Le supplément pourra toutefois toujours être demandé si le patient n'a pas d'ordonnance sauf si le pharmacien en décide autrement, pour un médicament urgent mais non remboursé (enfant fébrile par exemple).

S'il n'y a pas d'urgence, pour un médicament " de confort ", il n'est toujours pas recommandé d'aller dans une pharmacie le dimanche ou en soirée...

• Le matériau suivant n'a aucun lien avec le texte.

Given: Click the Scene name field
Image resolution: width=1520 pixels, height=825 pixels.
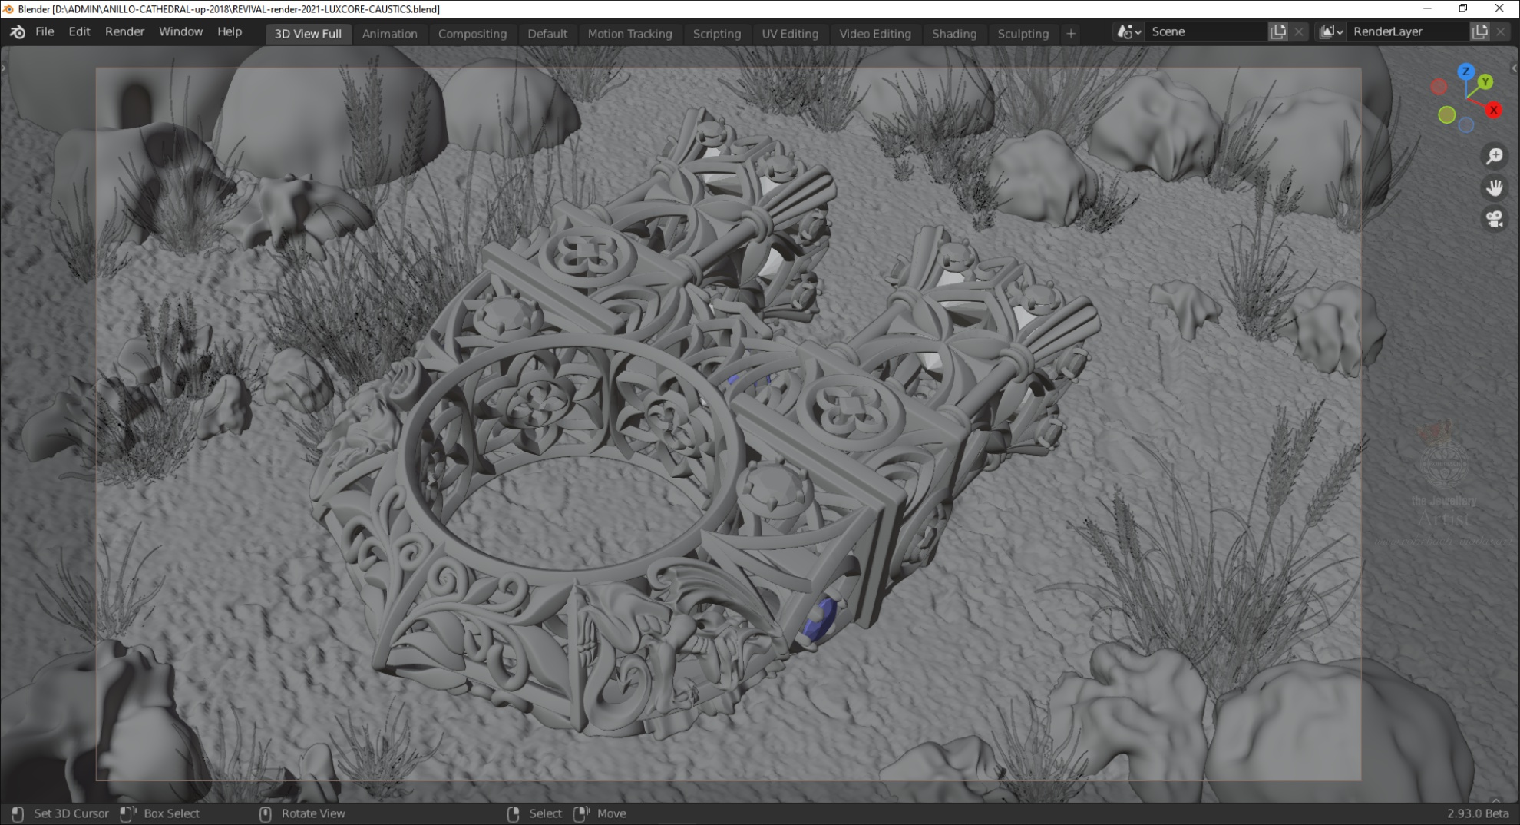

Pour Maggie De Block, c'est win-win pour les pharmaciens et les patients. " Le supplément que les pharmaciens peuvent réclamer dans certains cas sera désormais remplacé par un honoraire de disponibilité. Il s'agit d'un montant fixe qui sera octroyé aux pharmaciens pour le service de garde, complété par un montant par ordonnance. Les pharmaciens de garde n'ont parfois aucun client pendant la nuit et ils ne reçoivent alors aucune compensation. Ce ne sera bientôt plus le cas ", conclut la ministre De Block.

La mesure a été approuvée en Conseil des ministres et entrera en vigueur encore cette année.

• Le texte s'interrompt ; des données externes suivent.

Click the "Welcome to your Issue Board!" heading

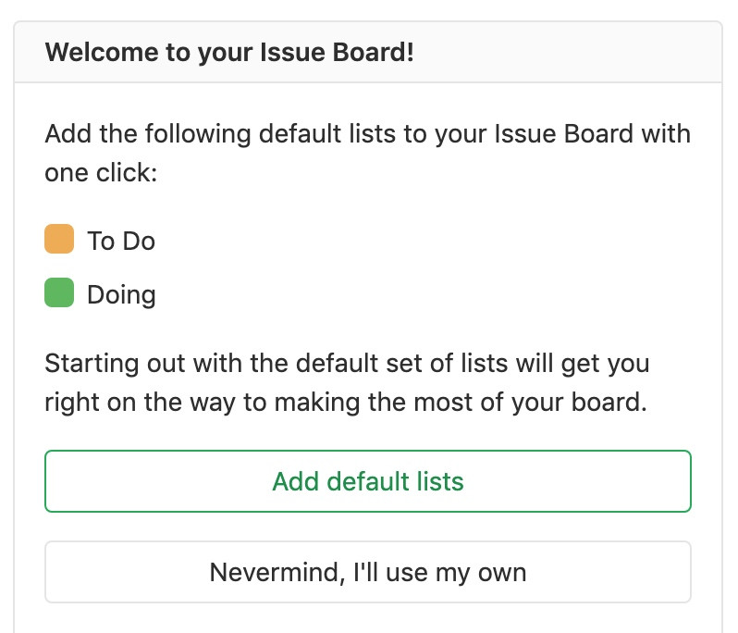tap(229, 52)
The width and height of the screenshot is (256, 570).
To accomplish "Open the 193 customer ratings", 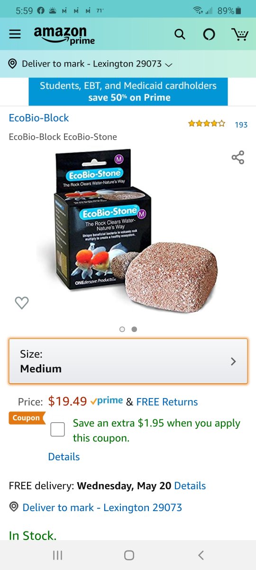I will pos(241,124).
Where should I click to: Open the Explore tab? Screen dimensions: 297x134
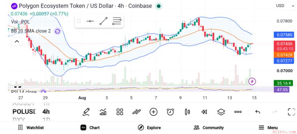pyautogui.click(x=149, y=128)
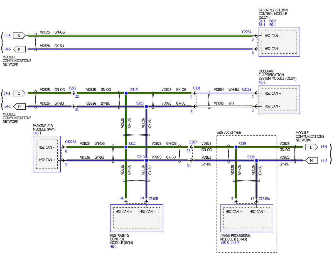
Task: Open the C310B connector link
Action: coord(153,199)
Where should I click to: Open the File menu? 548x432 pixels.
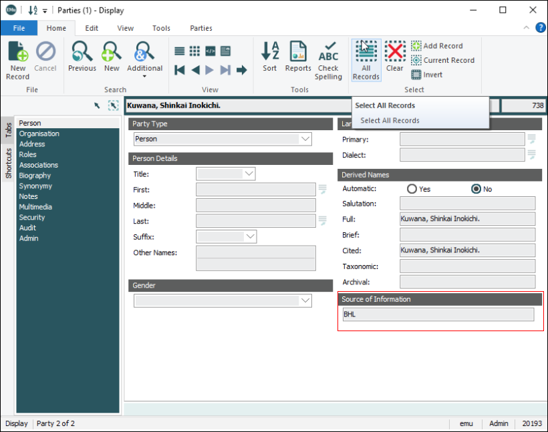[x=19, y=28]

Notre confrère Le Pharmacien qui avait annoncé la nouvelle en mars expliquait que cette compensation de permanence, qu'un patient se présente ou non, doit s'élever à 65 euros. Lieven Zwaenepoel, porte-parole de l'APB expliquait qu'il s'agit d'un glissement de budget neutre. " Ceci n'est pas une mesure rentable pour les pharmaciens au niveau financier, et la valeur ajoutée pour le patient reste limitée ".

Auparavant, en effet, en cas de médicament sur prescription, le supplément de garde était pris en charge par la mutuelle.